• _PROBLEM_: The answer must match the material word for word, with every line included.

▬▬▬▬▬▬▬▬▬▬

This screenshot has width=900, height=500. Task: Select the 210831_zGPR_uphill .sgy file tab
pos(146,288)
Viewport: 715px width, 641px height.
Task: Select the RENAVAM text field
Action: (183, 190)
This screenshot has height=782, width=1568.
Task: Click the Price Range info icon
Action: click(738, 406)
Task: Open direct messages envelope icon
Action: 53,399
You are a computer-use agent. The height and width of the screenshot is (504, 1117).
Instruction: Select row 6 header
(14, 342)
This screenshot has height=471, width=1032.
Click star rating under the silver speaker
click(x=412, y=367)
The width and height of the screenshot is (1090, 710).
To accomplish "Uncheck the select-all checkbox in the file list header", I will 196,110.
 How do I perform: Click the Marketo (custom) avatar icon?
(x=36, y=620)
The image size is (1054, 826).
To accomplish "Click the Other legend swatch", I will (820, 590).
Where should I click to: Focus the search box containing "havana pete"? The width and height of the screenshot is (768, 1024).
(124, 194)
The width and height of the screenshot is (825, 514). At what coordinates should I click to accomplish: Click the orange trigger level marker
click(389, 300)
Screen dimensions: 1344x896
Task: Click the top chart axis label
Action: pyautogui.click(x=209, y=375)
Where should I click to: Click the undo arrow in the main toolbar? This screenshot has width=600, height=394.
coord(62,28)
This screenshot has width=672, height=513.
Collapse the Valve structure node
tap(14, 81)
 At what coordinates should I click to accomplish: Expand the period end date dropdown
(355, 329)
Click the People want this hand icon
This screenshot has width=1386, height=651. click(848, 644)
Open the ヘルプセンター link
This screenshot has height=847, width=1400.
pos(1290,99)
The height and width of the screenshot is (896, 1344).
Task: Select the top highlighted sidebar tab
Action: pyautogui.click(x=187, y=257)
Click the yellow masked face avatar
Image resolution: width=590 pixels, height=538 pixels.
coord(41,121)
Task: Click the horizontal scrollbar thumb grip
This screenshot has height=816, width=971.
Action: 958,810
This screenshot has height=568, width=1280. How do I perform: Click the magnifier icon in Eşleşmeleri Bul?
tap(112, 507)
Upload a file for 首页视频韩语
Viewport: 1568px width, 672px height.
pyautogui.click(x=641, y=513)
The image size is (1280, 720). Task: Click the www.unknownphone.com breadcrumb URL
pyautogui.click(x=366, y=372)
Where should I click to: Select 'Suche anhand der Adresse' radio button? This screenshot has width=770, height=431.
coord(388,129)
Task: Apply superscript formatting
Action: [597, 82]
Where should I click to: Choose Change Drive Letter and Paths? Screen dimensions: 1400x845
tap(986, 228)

▬▬▬▬▬▬▬▬▬▬

• _RESULT FOR THIS TASK_:
This screenshot has width=900, height=500. Task: Select the 210831_zGPR_uphill .sgy file tab
pos(146,288)
Viewport: 715px width, 641px height.
Task: Select the RENAVAM text field
Action: (183, 190)
This screenshot has height=782, width=1568.
Task: Click the Price Range info icon
Action: click(738, 406)
Task: Open direct messages envelope icon
Action: 53,399
You are a computer-use agent. The height and width of the screenshot is (504, 1117).
Instruction: Select row 6 header
(14, 342)
This screenshot has height=471, width=1032.
Click star rating under the silver speaker
click(x=412, y=367)
The width and height of the screenshot is (1090, 710).
To accomplish "Uncheck the select-all checkbox in the file list header", I will 196,110.
 How do I perform: Click the Marketo (custom) avatar icon?
(x=36, y=620)
The image size is (1054, 826).
To accomplish "Click the Other legend swatch", I will (820, 590).
Where should I click to: Focus the search box containing "havana pete"? The width and height of the screenshot is (768, 1024).
(124, 194)
The width and height of the screenshot is (825, 514). At what coordinates should I click to accomplish: Click the orange trigger level marker
click(389, 300)
Screen dimensions: 1344x896
Task: Click the top chart axis label
Action: pyautogui.click(x=209, y=375)
Where should I click to: Click the undo arrow in the main toolbar? This screenshot has width=600, height=394.
coord(62,28)
This screenshot has width=672, height=513.
Collapse the Valve structure node
tap(14, 81)
 At what coordinates should I click to accomplish: Expand the period end date dropdown
(355, 329)
Click the People want this hand icon
This screenshot has width=1386, height=651. click(848, 644)
Open the ヘルプセンター link
This screenshot has height=847, width=1400.
pos(1290,99)
The height and width of the screenshot is (896, 1344).
Task: Select the top highlighted sidebar tab
Action: pyautogui.click(x=187, y=257)
Click the yellow masked face avatar
Image resolution: width=590 pixels, height=538 pixels.
coord(41,121)
Task: Click the horizontal scrollbar thumb grip
This screenshot has height=816, width=971.
Action: 958,810
This screenshot has height=568, width=1280. How do I perform: Click the magnifier icon in Eşleşmeleri Bul?
tap(112, 507)
Upload a file for 首页视频韩语
Viewport: 1568px width, 672px height.
pyautogui.click(x=641, y=513)
The image size is (1280, 720). Task: Click the www.unknownphone.com breadcrumb URL
pyautogui.click(x=366, y=372)
Where should I click to: Select 'Suche anhand der Adresse' radio button? This screenshot has width=770, height=431.
coord(388,129)
Task: Apply superscript formatting
Action: [597, 82]
Where should I click to: Choose Change Drive Letter and Paths? Screen dimensions: 1400x845
tap(986, 228)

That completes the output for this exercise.